Stored dataset items:
-- START --

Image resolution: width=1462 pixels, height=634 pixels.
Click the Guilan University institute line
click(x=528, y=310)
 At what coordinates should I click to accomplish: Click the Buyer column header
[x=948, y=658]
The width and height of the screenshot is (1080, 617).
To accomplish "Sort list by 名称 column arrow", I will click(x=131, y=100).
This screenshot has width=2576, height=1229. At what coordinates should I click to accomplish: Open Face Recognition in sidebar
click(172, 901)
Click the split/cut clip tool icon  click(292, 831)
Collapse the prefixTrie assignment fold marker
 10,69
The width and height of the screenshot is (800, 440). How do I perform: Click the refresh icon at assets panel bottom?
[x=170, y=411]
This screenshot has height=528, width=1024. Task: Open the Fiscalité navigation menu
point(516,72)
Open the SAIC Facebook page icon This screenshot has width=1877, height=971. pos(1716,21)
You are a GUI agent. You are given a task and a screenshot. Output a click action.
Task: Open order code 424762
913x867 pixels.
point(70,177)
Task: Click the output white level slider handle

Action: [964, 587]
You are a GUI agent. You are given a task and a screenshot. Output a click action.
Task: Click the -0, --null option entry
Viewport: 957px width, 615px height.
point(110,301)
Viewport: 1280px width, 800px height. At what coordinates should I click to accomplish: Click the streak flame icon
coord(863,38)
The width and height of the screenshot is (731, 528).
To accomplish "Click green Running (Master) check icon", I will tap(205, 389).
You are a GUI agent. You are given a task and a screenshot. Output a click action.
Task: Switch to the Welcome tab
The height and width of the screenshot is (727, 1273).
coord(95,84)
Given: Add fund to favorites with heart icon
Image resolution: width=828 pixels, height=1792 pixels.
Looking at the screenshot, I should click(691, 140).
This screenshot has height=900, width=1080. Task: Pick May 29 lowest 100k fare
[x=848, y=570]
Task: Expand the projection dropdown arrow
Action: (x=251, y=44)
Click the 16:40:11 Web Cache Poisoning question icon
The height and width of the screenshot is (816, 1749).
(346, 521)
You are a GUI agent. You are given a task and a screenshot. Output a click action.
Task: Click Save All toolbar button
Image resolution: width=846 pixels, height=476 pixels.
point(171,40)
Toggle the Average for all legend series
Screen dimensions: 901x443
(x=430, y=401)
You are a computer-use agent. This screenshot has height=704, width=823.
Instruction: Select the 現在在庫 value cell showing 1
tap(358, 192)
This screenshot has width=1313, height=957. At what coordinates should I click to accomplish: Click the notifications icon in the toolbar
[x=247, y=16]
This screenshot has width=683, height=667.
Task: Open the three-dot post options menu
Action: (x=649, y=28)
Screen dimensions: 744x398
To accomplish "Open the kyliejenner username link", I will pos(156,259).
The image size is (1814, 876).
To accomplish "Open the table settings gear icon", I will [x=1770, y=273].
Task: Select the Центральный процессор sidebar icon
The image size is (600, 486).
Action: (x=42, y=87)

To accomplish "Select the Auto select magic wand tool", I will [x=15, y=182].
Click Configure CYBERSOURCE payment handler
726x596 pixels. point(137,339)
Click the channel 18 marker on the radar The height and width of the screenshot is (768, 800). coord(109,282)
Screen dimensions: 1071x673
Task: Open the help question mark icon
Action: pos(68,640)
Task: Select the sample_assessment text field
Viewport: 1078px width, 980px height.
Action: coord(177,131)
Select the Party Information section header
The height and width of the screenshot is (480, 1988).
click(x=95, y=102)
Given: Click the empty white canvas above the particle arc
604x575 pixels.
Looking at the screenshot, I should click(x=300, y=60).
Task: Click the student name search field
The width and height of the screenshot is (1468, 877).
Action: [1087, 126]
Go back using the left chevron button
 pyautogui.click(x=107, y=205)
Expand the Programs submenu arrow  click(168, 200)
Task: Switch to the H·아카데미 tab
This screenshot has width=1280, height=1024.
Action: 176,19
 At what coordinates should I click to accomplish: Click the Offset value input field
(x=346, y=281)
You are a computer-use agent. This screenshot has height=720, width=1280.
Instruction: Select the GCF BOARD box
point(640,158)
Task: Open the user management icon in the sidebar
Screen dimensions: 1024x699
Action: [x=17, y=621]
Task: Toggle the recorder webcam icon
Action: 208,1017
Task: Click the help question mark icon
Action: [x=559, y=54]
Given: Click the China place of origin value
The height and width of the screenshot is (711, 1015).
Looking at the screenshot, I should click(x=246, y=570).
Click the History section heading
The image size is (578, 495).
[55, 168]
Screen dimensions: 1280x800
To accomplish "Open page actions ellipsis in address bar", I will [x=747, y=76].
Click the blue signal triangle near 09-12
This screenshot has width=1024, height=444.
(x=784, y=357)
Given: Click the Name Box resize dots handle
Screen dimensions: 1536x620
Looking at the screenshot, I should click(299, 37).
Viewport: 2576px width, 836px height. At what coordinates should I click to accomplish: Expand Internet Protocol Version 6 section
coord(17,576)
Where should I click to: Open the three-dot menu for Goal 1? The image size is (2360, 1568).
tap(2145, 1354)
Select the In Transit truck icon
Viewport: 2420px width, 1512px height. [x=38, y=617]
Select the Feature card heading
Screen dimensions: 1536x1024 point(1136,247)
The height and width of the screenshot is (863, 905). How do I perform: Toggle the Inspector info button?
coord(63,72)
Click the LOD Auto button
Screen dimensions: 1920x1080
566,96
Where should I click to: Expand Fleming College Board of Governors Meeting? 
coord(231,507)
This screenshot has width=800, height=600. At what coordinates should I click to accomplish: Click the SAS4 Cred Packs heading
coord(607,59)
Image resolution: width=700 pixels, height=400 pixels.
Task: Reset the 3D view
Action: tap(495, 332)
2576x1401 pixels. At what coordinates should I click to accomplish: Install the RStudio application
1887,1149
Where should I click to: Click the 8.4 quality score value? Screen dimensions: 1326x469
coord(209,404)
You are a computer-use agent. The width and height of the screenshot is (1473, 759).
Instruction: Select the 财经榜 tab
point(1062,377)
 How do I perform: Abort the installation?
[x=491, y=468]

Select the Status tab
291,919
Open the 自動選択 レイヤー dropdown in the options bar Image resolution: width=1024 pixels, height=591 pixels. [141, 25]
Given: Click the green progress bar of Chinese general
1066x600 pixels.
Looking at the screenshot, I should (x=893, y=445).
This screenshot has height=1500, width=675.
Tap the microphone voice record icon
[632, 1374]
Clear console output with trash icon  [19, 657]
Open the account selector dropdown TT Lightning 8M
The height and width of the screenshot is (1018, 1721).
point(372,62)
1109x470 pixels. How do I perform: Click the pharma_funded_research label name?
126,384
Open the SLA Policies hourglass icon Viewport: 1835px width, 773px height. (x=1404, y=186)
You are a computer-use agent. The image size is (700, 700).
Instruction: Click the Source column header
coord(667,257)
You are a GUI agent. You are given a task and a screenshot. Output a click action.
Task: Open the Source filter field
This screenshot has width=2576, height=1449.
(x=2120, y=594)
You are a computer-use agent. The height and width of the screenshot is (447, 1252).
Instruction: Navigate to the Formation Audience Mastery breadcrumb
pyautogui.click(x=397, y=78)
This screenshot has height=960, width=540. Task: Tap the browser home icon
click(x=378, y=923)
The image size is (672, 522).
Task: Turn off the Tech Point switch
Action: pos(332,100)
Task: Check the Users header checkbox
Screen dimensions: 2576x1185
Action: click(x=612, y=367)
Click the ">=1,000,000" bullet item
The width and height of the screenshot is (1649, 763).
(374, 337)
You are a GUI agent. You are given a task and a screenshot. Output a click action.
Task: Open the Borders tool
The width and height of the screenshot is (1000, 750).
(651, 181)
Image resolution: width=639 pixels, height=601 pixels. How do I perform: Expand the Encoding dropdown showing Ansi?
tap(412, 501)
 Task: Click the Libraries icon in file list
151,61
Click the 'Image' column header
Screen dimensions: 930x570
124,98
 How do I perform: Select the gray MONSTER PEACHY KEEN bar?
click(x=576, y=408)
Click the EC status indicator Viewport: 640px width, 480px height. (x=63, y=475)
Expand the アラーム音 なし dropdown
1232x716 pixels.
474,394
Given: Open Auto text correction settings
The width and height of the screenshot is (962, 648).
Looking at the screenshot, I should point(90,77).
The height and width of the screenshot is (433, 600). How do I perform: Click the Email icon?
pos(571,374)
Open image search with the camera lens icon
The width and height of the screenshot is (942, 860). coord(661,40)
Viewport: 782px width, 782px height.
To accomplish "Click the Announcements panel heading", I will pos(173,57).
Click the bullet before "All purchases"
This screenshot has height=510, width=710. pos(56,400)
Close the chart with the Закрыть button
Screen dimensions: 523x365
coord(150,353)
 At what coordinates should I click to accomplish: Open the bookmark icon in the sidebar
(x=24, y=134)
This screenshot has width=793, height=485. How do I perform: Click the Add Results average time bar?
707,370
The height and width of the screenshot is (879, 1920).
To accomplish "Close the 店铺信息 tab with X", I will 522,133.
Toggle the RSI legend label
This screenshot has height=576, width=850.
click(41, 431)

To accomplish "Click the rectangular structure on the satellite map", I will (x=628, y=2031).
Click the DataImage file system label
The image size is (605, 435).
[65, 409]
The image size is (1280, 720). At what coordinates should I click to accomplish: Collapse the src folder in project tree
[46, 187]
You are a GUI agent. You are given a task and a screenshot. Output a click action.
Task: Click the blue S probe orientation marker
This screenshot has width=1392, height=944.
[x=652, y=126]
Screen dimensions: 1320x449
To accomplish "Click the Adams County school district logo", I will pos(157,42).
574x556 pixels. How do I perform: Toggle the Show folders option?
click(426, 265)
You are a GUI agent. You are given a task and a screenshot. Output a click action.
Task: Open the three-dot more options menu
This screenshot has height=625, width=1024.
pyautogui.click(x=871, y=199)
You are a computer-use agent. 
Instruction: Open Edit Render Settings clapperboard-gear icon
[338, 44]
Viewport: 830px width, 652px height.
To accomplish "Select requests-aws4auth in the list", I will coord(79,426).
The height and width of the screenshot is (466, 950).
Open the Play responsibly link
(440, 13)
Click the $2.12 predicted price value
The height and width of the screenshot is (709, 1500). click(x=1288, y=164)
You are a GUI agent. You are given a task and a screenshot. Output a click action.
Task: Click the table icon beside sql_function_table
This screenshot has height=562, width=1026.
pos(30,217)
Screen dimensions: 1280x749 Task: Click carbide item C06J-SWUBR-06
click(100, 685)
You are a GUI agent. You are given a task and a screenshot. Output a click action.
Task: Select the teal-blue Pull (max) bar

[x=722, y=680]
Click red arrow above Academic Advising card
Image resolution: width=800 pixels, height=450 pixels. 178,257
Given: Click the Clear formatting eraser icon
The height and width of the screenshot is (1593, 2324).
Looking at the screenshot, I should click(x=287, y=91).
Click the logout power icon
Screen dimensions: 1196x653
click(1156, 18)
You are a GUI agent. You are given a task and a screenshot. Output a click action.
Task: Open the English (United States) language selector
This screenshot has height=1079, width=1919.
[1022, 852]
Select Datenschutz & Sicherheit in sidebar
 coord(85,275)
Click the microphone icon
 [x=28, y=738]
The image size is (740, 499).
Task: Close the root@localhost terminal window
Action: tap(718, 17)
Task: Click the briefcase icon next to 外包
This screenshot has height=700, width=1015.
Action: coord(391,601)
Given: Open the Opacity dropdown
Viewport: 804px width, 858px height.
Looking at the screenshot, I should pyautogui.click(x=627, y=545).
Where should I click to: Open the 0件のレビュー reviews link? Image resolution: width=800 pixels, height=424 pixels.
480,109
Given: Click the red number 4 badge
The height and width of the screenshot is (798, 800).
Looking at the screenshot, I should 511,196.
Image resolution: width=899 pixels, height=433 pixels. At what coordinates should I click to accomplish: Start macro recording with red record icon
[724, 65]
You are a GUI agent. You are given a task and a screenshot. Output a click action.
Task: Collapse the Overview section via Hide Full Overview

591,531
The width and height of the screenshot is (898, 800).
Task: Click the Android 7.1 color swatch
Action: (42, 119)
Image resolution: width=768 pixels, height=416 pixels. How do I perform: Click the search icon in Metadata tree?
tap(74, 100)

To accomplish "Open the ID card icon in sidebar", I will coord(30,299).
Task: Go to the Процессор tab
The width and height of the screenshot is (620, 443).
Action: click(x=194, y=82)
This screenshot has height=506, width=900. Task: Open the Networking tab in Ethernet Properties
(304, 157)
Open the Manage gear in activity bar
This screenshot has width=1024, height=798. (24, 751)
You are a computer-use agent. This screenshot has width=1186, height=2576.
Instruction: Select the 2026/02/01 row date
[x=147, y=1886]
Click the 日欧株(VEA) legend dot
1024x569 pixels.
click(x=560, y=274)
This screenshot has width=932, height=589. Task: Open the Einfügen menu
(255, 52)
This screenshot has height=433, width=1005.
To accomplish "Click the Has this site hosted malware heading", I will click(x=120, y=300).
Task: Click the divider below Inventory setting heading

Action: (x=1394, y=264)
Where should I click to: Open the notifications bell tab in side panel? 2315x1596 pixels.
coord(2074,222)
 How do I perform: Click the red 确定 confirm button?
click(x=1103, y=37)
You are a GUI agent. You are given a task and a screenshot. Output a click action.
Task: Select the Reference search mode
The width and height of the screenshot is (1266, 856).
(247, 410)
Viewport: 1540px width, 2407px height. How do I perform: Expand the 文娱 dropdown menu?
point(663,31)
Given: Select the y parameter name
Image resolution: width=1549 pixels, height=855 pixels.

-- END --

AIM — Copy the data from the line with "The height and width of the screenshot is (879, 1920)." up to and including the line with "click(41, 431)", renaming "Close" to "Dismiss" and leaving everything else unchanged.

RESPONSE TO THIS TASK —
The height and width of the screenshot is (879, 1920).
To accomplish "Dismiss the 店铺信息 tab with X", I will 522,133.
Toggle the RSI legend label
This screenshot has height=576, width=850.
click(41, 431)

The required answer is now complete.